For a moment, Krispos had no idea himself. One of the lessons he should have learned from Tanilis was keeping his mouth shut when he had nothing to say. He bent his head in humiliation. Humiliation ... he remembered how he'd felt when he was just a youth, when a couple of village wits lampooned his wrestling in a Midwinter's Day skit. "How would Anthimos like the whole city laughing at his vestiarios? It's only a couple of weeks to Midwinter's Day, after all."
"What does that have to do with—" Petronas suddenly caught up with Krispos. "By the good god, so it is. So you want to make him look ridiculous, do you? Why not? He is." The Sevastokrator's eyes lit up. As soon as he saw his objective, he planned how to reach it with a soldier's directness. "Anthimos has charge of the Amphitheater skits. They entertain him, so he Pays attention to them. All the same, I expect I can slide a new one into the list without his noticing. Have to give it an innocuous title so that even if he does spot it, he won't think anything of it. Have to find mimes who aren't already engaged. And costumes—curse it, can we get costumes made in time?"
"We have to figure out what the mimes are going to do, too," Krispos pointed out.
"Aye, that's true, though Phos knows there's plenty to say about the eunuch."
"Let me get Mavros," Krispos said. "He has an ear for scandal."
"Does he?" Petronas all but purred. "Yes, go fetch him—at once."
"Now this," Mavros said, "is what I call an Amphitheater."
He craned his neck to peer around and up. "Only trouble is, I feel like I'm at the bottom of a soup bowl full of people," Krispos answered.
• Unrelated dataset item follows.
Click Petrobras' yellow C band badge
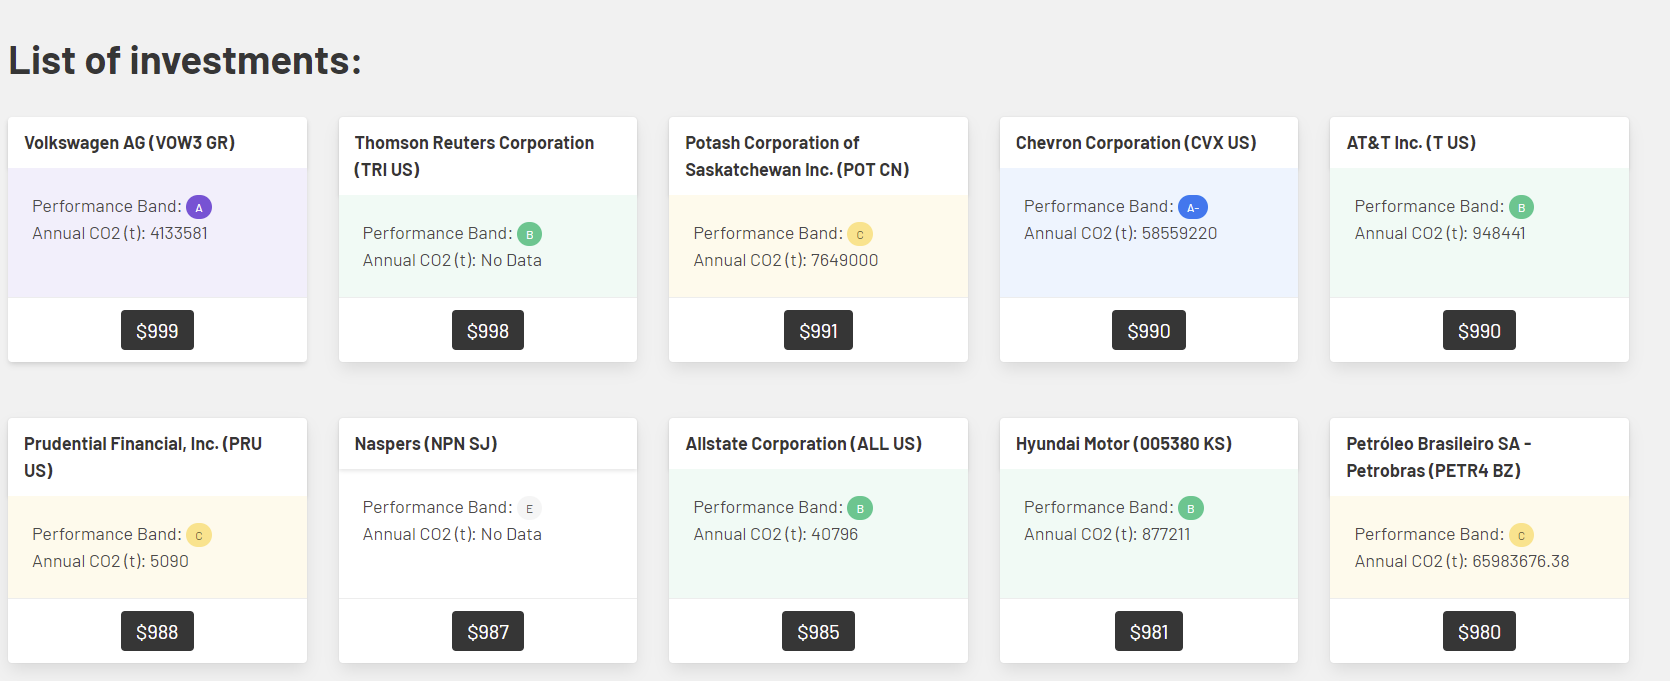 pos(1521,535)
Fifty thousand, seventy, ninety—he was not sure how many people the enormous oval held. However many it was, they were all here today. No one wanted to miss the Midwinter's Day festivity.
"I'd sooner be at the bottom than the top," Mavros said. "Who has better seats than we do?" They were in the very first row, right by what was a racecourse most of the time but would serve as an open-air stage today.
"There's always the people on the spine." Krispos pointed to the raised area in the center of the track.
Mavros snorted. "You're never satisfied, are you?" The spine was reserved for the Avtokrator, the Sevastokrator, the patriarch, and the chief ministers of the Empire. Krispos saw Skombros there, not far from Anthimos; the vestiarios was conspicuous for his bulk and his beardless cheeks. The only men on the spine who were not high lords or prelates were the axe-toting Halogai of the imperial guard. Mavros nodded toward them. "See? They don't even get to sit down. Me, I'd rather be comfortable here."